## Given records

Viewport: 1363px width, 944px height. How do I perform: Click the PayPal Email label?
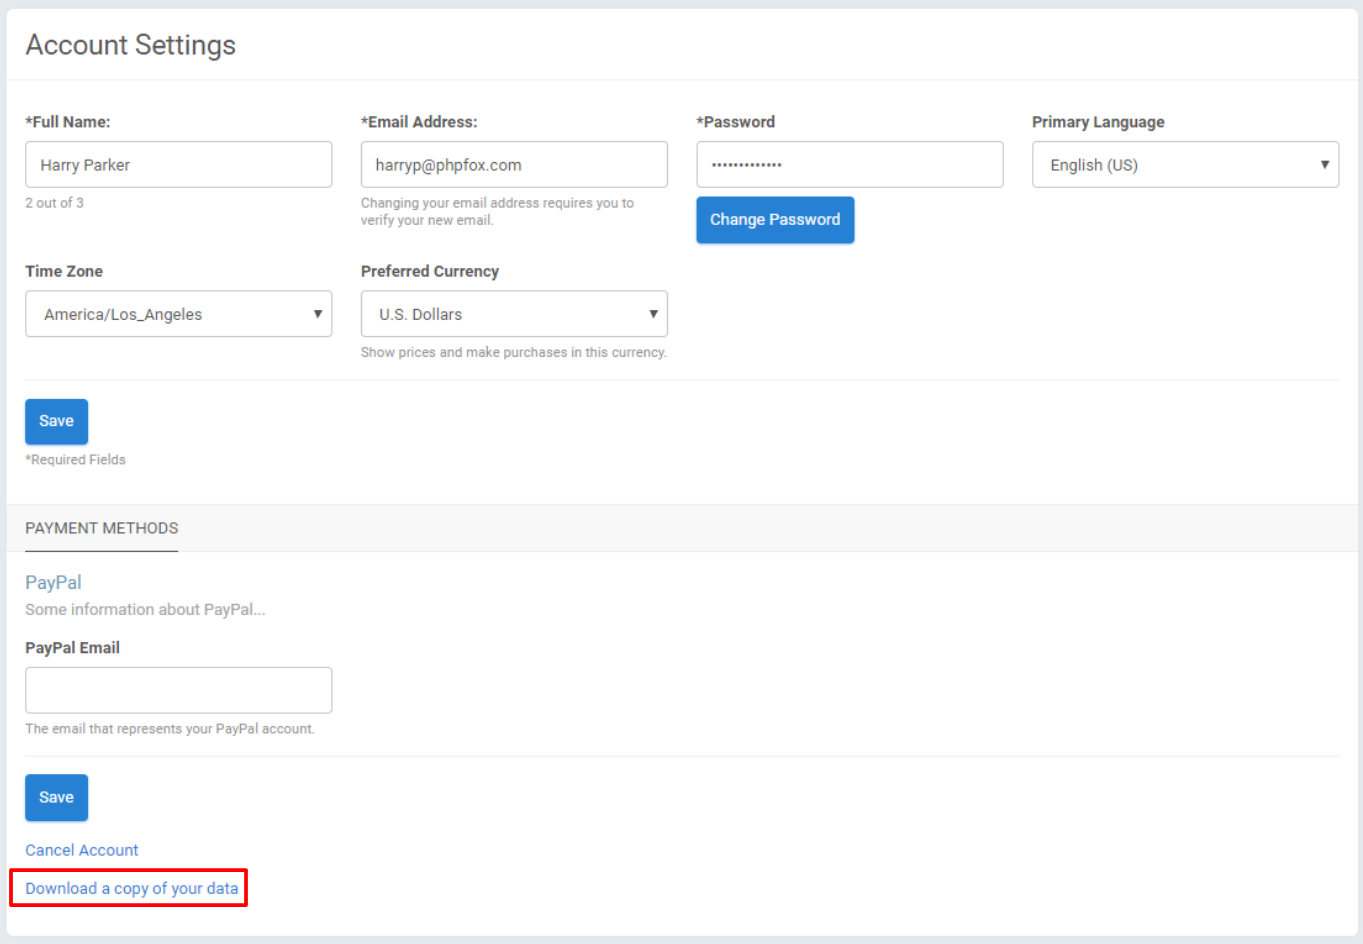(72, 648)
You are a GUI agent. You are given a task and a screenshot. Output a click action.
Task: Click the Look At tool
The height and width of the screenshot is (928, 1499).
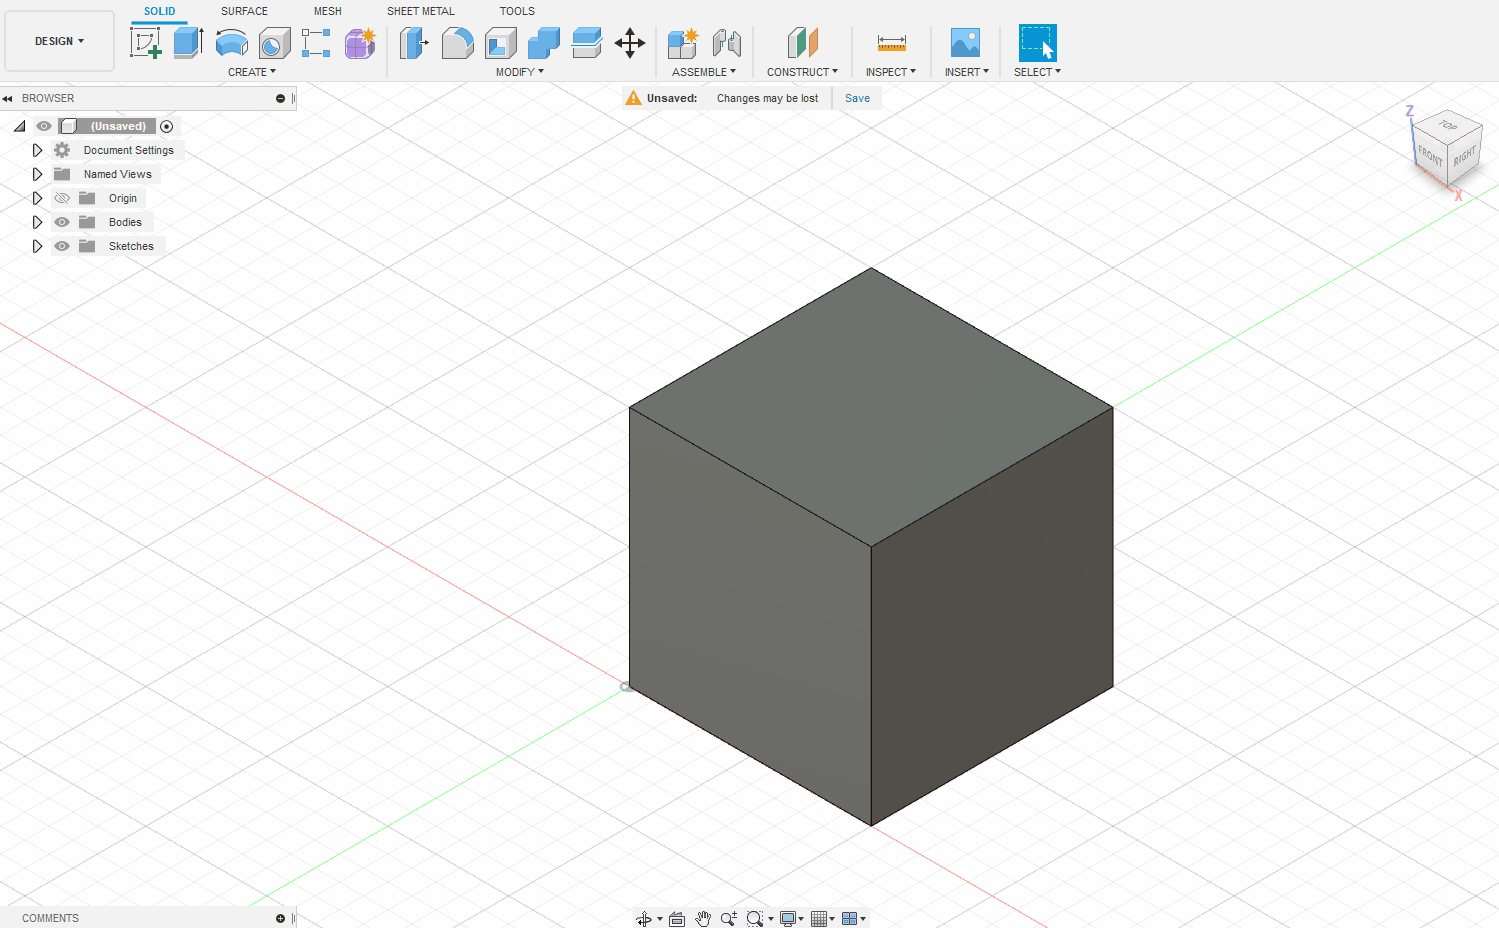pyautogui.click(x=677, y=917)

## Activity
Print out the entries once more, unchanged. No pictures.

## Expected answer
Viewport: 1363px width, 944px height. How do I perform: Click the PayPal Email label?
(72, 648)
You are a GUI agent. You are given a task and a screenshot. Output a click action.
Task: Click the Look At tool
The height and width of the screenshot is (928, 1499).
pyautogui.click(x=677, y=917)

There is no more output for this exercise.